On the flipside, if dealers can figure out how many times a client calls for a price on a particular strategy or currency pair, how many times they traded away and how their price compared, they can be a better liquidity provider to that client.

“The appetite from our clients for more data is huge and our job is to make sure we have an accurate database that we can package appropriately,” says Furber. “Clients can then use our systems or reporting structure to figure out how to do better with a specific strategy or currency.”

Jackson observes that beyond the pre-trade stage, data analytics in FX options remains limited. Visibility of inventory across the market is still largely absent, with most platforms offering only indicative pricing via multi-bank RFQs. 

“There have been some efforts to bring TCA to FX options, but progress has been slow,” he says. “The bilateral, fragmented and often opaque nature of the market makes consistent post-trade analytics and benchmarking difficult to standardise. As a result, data analytics has so far concentrated on enhancing pre-trade intelligence rather than transforming the full trade lifecycle.”

According to Jackson, FX options is often seen as a place where innovation can really elevate the user experience.

Market structure constantly evolving

“We are witnessing market structure evolve as demands for transparency, automation and liquidity discovery are being met,” he says. “Existing platforms are evolving and new platforms are emerging to cater for these demands. Regulatory push, capital cost rises, efficiency demands and client experience all lead to the same conclusion – innovation is essential. It is widely accepted that there has always been a lot of upside in FX options technology, but the timing finally feels right.”

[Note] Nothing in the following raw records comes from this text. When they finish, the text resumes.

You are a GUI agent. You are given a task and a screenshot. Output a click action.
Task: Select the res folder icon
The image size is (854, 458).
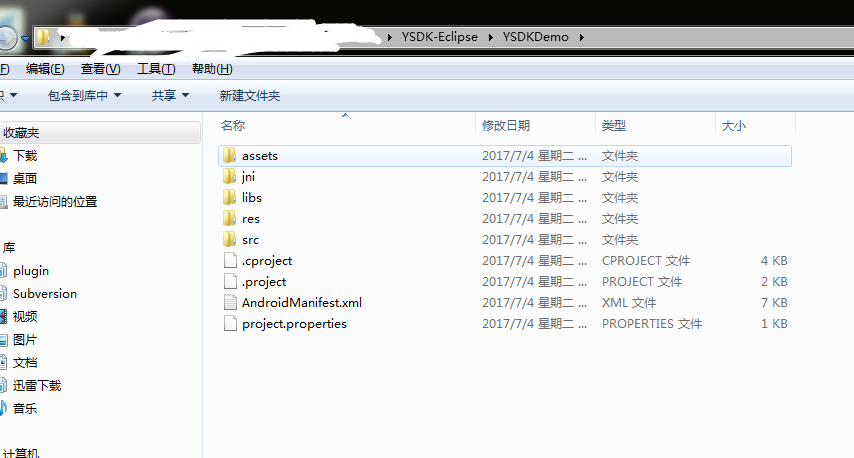(x=229, y=218)
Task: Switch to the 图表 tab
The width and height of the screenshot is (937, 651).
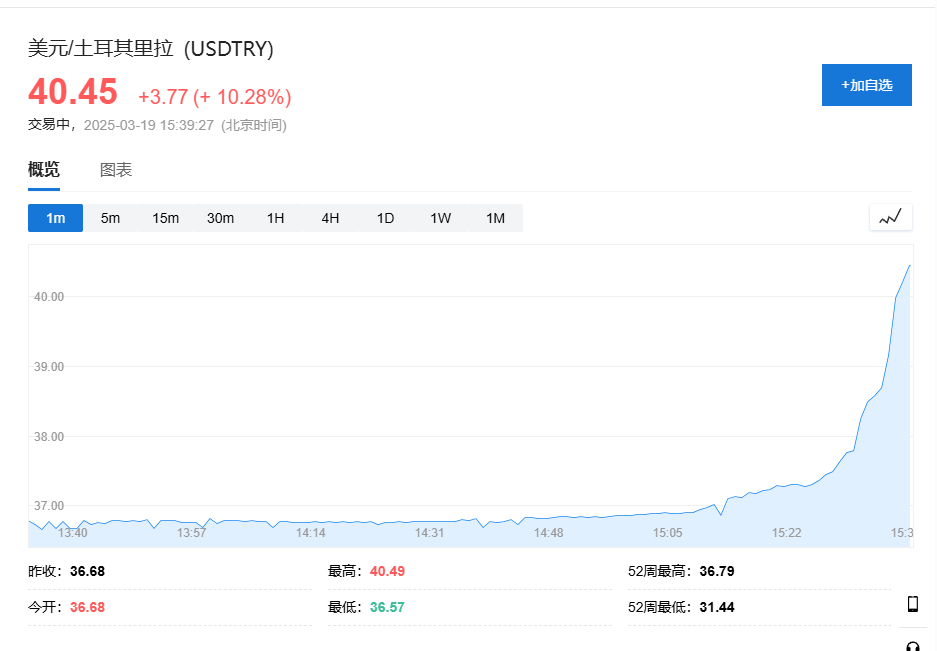Action: [115, 170]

Dweck acknowledges that electronification of the FX options market is increasing but adds that regulatory pressures have added associated costs that make it increasingly difficult for new players to enter the market.

“Therefore, we may not see a significant increase in the number of platforms,” he says. “Instead, competition among existing platforms is likely to intensify as they strive to gain market share. This heightened competition will drive the development of new features and technologies, benefiting the marketplace overall. Platforms that can offer a comprehensive solution across both cash and options will prevail.”

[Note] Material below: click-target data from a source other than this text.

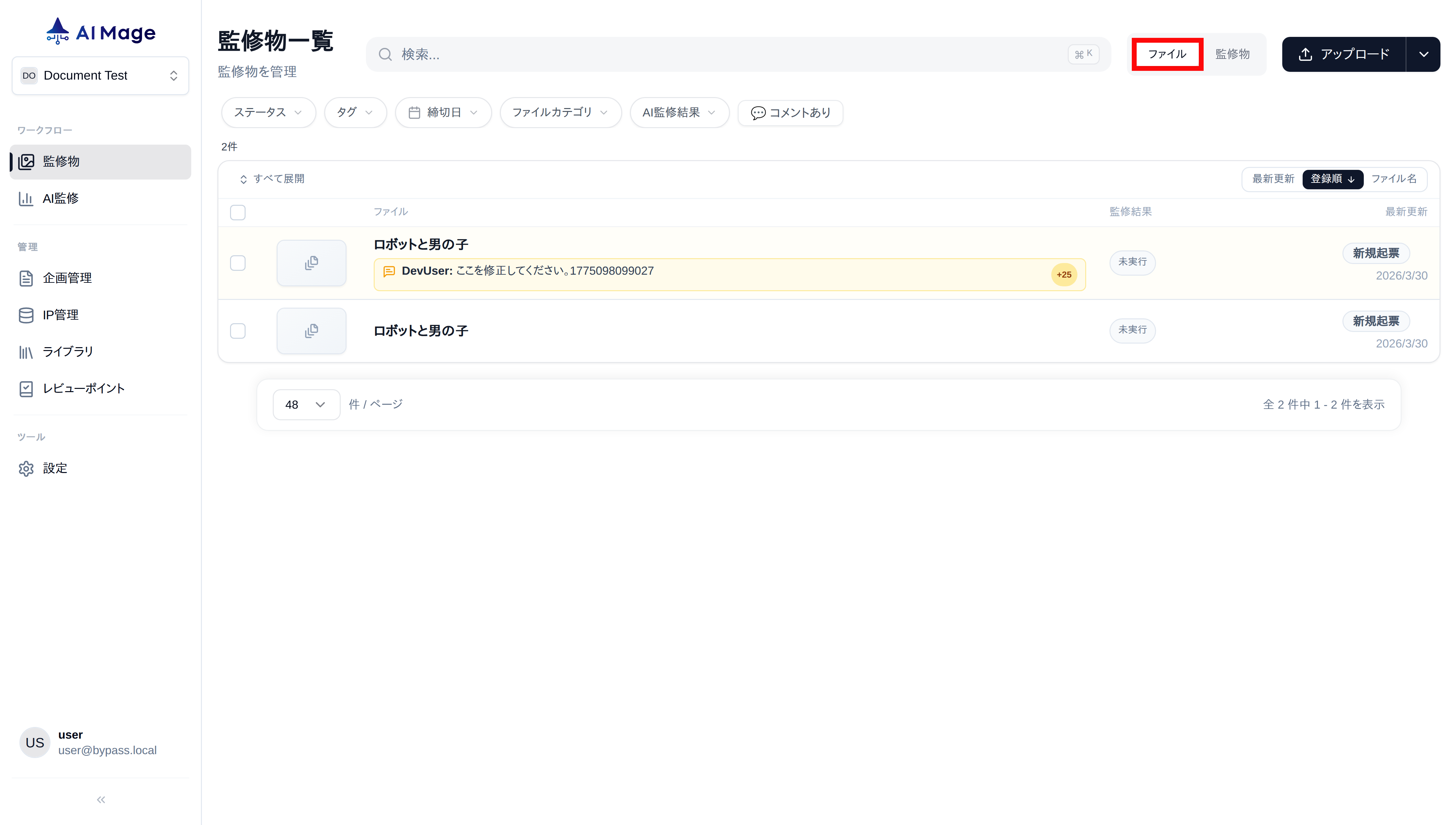This screenshot has height=825, width=1456.
Task: Collapse the sidebar with the chevron icon
Action: coord(100,799)
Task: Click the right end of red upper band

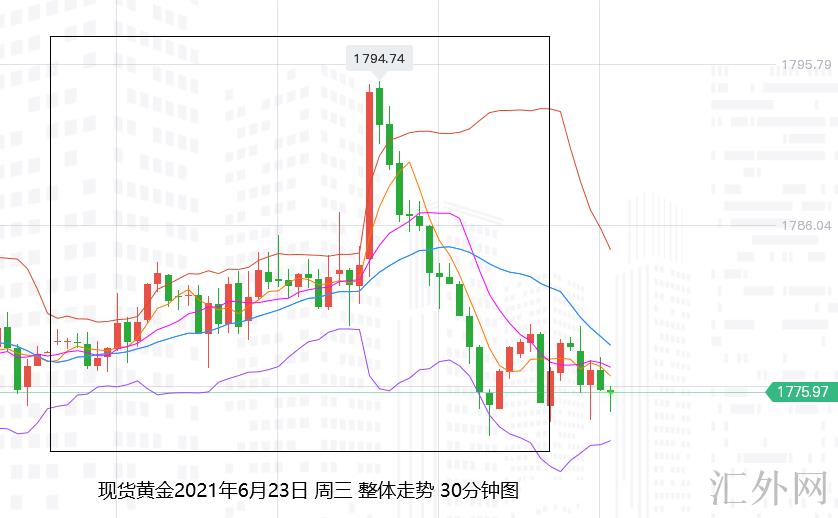Action: pyautogui.click(x=610, y=249)
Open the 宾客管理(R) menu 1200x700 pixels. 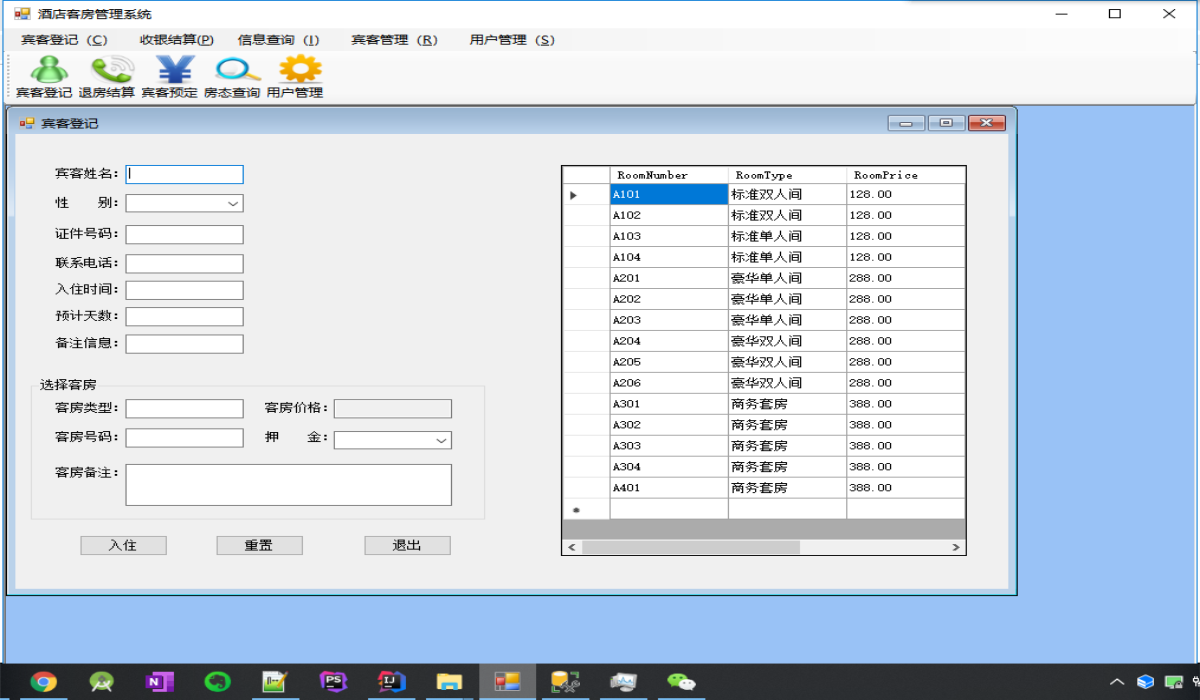[x=394, y=40]
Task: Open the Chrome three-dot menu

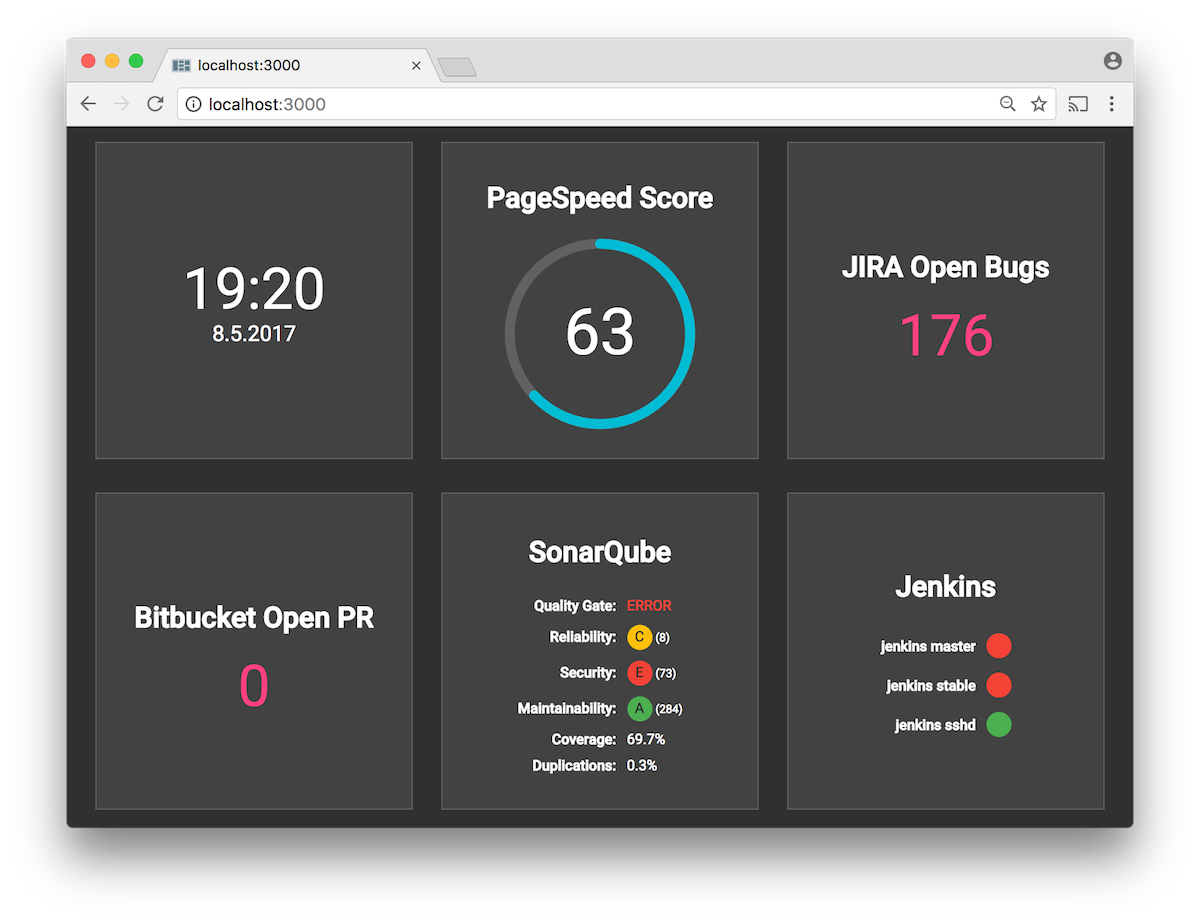Action: pyautogui.click(x=1112, y=103)
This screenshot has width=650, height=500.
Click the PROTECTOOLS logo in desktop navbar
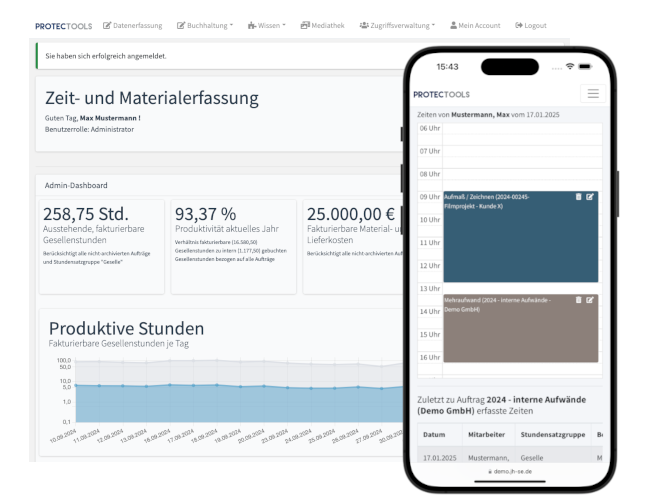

“The technology for full electronic trading of FX options has been available for some time and AI is poised to help the buy-side construct effective option strategies tailored to their risk profiles.”

Alan Dweck

Suter is also unconvinced that we going to see a wave of new platforms and order management solutions pushing the options market forward, stating that bank liquidity is required to make any platform viable in the long term.

“We’ve been working on a central limit order book project,” he says. “Banks told us they were looking for an alternative e-focused solution. It took us about 18 months to build the first version and start connecting people. But the reality is that you need to show good liquidity to launch and to get integrated into any of the major dealers via API and for them to price onto a GUI or an API is taking much longer to achieve these days.”

“People talk about having an all-to-all market but it is difficult to achieve this with limited bank participation,” adds Suter. “There are so many different currency pairs, strikes, deltas and combinations that trying to achieve a perfect match every time is going to be challenging indeed.”

Furber expects FX options volumes to increase but cautions that although the technology is not over-complicated, new market entrants would need to offer a wider range of services and a deeper range of currency pairs and strategies. “New firms will enter the market with sophisticated technology,” she concludes. “The question is, how will clients react and who is able to provide the most reliable and widest range of services? It takes time to incorporate workflows into a package that is easily consumable.”